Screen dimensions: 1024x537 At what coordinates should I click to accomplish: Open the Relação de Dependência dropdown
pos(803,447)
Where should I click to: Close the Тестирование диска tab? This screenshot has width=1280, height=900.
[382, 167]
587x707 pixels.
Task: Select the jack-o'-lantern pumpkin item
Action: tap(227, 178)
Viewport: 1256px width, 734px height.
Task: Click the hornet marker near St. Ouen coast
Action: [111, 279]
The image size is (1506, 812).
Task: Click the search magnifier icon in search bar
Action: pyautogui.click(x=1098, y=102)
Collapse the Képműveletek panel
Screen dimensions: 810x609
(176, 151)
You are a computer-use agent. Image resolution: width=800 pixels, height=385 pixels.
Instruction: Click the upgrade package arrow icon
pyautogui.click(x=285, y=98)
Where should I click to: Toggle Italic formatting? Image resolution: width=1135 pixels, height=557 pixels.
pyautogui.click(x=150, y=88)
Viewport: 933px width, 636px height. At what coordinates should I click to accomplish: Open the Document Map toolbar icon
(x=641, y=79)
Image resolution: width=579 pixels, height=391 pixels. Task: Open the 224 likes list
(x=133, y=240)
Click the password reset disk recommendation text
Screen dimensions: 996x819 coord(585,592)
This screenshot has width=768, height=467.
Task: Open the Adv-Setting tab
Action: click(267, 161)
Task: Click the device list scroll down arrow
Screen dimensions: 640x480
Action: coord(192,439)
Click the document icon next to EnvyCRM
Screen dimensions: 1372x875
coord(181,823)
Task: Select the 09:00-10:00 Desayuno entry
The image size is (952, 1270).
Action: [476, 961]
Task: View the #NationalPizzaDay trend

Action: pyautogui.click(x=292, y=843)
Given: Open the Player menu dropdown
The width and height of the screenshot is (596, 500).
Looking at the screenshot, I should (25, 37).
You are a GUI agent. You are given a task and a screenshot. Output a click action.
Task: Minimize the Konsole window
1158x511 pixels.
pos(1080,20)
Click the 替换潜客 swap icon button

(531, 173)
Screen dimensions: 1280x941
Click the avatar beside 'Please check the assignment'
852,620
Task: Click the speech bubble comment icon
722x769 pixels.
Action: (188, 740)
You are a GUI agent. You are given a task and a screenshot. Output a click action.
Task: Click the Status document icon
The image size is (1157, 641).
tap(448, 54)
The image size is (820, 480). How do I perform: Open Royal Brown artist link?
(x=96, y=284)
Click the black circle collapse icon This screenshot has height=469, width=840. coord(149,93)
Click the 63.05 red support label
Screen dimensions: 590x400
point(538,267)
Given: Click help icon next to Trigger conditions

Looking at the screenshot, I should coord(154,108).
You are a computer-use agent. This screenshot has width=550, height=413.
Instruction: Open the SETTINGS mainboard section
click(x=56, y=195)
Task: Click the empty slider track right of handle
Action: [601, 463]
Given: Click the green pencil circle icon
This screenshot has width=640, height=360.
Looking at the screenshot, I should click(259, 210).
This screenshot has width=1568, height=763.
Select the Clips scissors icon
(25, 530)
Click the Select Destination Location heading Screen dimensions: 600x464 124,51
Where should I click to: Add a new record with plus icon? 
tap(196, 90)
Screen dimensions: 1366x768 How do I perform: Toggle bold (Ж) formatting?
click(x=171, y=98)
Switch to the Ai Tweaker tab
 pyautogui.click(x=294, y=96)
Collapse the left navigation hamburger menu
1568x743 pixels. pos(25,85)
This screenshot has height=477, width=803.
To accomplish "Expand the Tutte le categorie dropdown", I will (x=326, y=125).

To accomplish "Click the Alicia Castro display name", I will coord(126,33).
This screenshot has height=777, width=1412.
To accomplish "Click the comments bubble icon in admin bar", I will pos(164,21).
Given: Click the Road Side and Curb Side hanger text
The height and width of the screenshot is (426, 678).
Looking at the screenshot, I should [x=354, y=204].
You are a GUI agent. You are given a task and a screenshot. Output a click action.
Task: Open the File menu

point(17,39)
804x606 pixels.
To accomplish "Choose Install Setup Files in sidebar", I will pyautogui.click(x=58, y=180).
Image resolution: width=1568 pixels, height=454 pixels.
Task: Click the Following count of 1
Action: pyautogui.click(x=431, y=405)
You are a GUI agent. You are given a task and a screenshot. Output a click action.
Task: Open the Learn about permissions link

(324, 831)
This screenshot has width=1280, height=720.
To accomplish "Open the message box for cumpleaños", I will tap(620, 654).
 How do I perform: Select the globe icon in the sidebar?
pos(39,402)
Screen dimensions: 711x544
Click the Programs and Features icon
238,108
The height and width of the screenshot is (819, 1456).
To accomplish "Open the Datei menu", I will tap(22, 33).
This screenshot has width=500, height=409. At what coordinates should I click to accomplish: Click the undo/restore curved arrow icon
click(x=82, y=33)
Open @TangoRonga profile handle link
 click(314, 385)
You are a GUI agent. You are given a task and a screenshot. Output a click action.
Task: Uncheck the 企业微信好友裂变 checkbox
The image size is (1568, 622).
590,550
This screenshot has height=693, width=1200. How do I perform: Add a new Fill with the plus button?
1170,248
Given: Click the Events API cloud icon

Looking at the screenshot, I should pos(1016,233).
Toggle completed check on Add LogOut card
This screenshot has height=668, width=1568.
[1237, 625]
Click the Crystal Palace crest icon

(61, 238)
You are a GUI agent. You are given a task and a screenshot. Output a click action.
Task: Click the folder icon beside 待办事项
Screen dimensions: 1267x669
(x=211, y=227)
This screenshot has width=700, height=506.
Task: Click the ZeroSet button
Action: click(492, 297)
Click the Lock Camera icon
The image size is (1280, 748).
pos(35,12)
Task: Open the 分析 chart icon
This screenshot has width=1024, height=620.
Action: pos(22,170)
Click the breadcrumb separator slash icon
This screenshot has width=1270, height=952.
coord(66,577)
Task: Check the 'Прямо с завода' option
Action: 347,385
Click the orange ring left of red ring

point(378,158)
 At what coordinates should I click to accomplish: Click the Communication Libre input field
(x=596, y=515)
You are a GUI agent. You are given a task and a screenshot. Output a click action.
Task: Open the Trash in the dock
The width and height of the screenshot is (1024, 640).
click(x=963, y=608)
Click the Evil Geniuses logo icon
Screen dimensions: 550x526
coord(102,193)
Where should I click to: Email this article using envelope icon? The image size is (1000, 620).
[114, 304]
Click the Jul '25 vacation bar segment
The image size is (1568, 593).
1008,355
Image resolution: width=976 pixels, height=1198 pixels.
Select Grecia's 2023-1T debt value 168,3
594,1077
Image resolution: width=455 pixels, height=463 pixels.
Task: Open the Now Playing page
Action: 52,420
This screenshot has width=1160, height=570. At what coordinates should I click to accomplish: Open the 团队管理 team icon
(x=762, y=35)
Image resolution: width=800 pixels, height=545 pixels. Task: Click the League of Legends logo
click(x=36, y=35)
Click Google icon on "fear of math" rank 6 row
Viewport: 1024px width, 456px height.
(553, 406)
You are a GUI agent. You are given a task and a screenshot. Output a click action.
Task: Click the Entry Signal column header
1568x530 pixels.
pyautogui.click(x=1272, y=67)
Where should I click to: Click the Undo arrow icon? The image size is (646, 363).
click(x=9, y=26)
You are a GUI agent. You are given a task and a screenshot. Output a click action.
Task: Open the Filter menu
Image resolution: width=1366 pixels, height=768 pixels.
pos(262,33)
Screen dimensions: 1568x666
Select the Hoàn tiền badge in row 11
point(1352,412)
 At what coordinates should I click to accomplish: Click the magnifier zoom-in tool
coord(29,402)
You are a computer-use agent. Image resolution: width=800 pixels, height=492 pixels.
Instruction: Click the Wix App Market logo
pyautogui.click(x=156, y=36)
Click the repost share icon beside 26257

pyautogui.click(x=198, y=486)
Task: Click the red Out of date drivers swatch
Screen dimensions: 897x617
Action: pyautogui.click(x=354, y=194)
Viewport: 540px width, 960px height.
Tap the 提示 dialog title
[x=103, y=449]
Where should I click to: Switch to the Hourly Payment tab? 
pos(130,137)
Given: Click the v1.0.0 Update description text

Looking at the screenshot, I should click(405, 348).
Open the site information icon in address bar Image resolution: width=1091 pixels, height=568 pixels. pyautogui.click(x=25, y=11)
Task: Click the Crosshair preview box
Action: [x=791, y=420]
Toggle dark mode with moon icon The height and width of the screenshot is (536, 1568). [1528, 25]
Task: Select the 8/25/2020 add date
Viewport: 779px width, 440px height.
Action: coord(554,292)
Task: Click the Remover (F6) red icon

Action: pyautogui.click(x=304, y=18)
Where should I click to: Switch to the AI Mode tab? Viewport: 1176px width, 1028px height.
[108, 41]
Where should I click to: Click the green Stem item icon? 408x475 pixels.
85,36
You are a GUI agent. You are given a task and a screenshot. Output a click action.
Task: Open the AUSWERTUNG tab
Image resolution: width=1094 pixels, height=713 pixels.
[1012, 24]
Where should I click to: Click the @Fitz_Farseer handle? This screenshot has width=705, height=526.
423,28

—————

## TASK DIRECTIONS
From the material above, set down exactly the lines starting at the one with "Task: Click the Entry Signal column header" and ending at the one with "pixels, height=492 pixels.", end lines included.

## ANSWER TO THIS EXERCISE
Task: Click the Entry Signal column header
1568x530 pixels.
pyautogui.click(x=1272, y=67)
Where should I click to: Click the Undo arrow icon? The image size is (646, 363).
click(x=9, y=26)
You are a GUI agent. You are given a task and a screenshot. Output a click action.
Task: Open the Filter menu
Image resolution: width=1366 pixels, height=768 pixels.
pos(262,33)
Screen dimensions: 1568x666
Select the Hoàn tiền badge in row 11
point(1352,412)
 At what coordinates should I click to accomplish: Click the magnifier zoom-in tool
coord(29,402)
You are a computer-use agent. Image resolution: width=800 pixels, height=492 pixels.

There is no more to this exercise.